Monday, June 21, 2010

The God Experience

What is, the Sense Presence?

Rather than ask ourselves, IS there a God. Let's ask ourselves, Why? Why is there, why should there be, why do we think we need a God? Why?

As an animal, you would not recognize yourself. You would not recognize your death. You cannot contemplate your final demise. "You", does not exist. You are one with the world and the world with you. You live in the moment, the ultimate existentialist.

The Mirror Test is one way to differentiate between humans and animals. A few animals can pass this test, but there are yet other denominators to consider, such as contemplating your death, or beyond.

And so we have to ask ourselves what is God. A pan dimensional being? A Creator, able to alter natural laws. More? Maybe. Maybe not.

Is God omniscient? Omnipotent? Omnipresent? Not necessarily.

One could argue, God could have created everything, then disappeared forever.

Or never existed to begin with.
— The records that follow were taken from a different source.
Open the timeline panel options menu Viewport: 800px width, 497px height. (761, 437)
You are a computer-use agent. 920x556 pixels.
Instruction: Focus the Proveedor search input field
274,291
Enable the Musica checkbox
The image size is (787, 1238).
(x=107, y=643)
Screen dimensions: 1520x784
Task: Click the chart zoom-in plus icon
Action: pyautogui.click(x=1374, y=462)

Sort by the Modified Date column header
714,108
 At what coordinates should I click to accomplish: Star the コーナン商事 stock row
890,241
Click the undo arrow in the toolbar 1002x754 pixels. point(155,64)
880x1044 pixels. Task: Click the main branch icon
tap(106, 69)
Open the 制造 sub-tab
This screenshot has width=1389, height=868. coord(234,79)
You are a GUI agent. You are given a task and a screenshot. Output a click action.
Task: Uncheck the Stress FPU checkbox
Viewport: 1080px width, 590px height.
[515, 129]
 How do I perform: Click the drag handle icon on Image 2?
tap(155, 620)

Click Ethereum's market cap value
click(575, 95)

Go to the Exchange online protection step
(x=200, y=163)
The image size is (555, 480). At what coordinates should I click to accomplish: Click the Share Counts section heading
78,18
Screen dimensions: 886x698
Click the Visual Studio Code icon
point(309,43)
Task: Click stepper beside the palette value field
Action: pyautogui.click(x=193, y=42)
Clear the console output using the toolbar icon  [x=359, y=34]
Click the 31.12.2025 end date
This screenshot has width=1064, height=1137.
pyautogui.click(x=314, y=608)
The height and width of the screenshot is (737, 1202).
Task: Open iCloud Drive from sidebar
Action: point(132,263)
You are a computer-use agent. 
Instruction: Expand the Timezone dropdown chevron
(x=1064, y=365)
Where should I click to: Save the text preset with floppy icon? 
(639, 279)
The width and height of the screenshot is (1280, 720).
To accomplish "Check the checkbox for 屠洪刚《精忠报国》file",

Then the Universes are just random happenstances.

Yet still, if we can contemplate things greater than ourselves and our mortality, surely we can envision God. But if we do, is God actually there?

There is a condition known as, Sense Presence. By invoking this condition we discover a situation, not unlike that of experiencing God. By placing magnets over certain parts of the brain, we evoke the feelings, the visuals of a presence.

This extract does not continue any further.